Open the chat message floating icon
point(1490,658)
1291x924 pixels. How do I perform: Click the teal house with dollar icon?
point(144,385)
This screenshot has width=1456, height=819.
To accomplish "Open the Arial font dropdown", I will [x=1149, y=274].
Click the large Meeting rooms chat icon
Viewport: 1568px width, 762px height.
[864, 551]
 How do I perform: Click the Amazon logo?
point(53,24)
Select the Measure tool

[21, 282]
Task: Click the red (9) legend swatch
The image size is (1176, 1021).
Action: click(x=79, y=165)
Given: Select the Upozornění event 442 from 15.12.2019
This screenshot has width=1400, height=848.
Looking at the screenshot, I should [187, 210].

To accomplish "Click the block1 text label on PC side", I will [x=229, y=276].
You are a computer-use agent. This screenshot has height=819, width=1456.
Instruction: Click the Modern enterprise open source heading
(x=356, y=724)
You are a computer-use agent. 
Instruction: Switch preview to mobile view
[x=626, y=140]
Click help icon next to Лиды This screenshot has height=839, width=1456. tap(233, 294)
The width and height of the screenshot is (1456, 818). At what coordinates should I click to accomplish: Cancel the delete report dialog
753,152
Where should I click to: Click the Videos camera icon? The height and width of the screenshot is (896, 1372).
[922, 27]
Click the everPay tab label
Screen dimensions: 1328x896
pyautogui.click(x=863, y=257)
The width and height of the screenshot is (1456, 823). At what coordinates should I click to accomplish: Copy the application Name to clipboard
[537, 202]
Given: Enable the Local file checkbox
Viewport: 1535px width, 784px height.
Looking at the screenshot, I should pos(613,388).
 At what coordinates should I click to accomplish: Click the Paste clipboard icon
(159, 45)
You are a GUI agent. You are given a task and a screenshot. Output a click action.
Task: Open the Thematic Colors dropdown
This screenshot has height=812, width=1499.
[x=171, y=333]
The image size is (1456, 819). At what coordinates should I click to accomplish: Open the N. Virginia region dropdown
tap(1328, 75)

═══

**Task objective**
Give back the material in full, word for word.

**Response area**
Open the chat message floating icon
point(1490,658)
1291x924 pixels. How do I perform: Click the teal house with dollar icon?
point(144,385)
This screenshot has width=1456, height=819.
To accomplish "Open the Arial font dropdown", I will [x=1149, y=274].
Click the large Meeting rooms chat icon
Viewport: 1568px width, 762px height.
[864, 551]
 How do I perform: Click the Amazon logo?
point(53,24)
Select the Measure tool

[21, 282]
Task: Click the red (9) legend swatch
The image size is (1176, 1021).
Action: click(x=79, y=165)
Given: Select the Upozornění event 442 from 15.12.2019
This screenshot has width=1400, height=848.
Looking at the screenshot, I should [187, 210].

To accomplish "Click the block1 text label on PC side", I will [x=229, y=276].
You are a computer-use agent. This screenshot has height=819, width=1456.
Instruction: Click the Modern enterprise open source heading
(x=356, y=724)
You are a computer-use agent. 
Instruction: Switch preview to mobile view
[x=626, y=140]
Click help icon next to Лиды This screenshot has height=839, width=1456. tap(233, 294)
The width and height of the screenshot is (1456, 818). At what coordinates should I click to accomplish: Cancel the delete report dialog
753,152
Where should I click to: Click the Videos camera icon? The height and width of the screenshot is (896, 1372).
[922, 27]
Click the everPay tab label
Screen dimensions: 1328x896
pyautogui.click(x=863, y=257)
The width and height of the screenshot is (1456, 823). At what coordinates should I click to accomplish: Copy the application Name to clipboard
[537, 202]
Given: Enable the Local file checkbox
Viewport: 1535px width, 784px height.
Looking at the screenshot, I should pos(613,388).
 At what coordinates should I click to accomplish: Click the Paste clipboard icon
(159, 45)
You are a GUI agent. You are given a task and a screenshot. Output a click action.
Task: Open the Thematic Colors dropdown
This screenshot has height=812, width=1499.
[x=171, y=333]
The image size is (1456, 819). At what coordinates should I click to accomplish: Open the N. Virginia region dropdown
tap(1328, 75)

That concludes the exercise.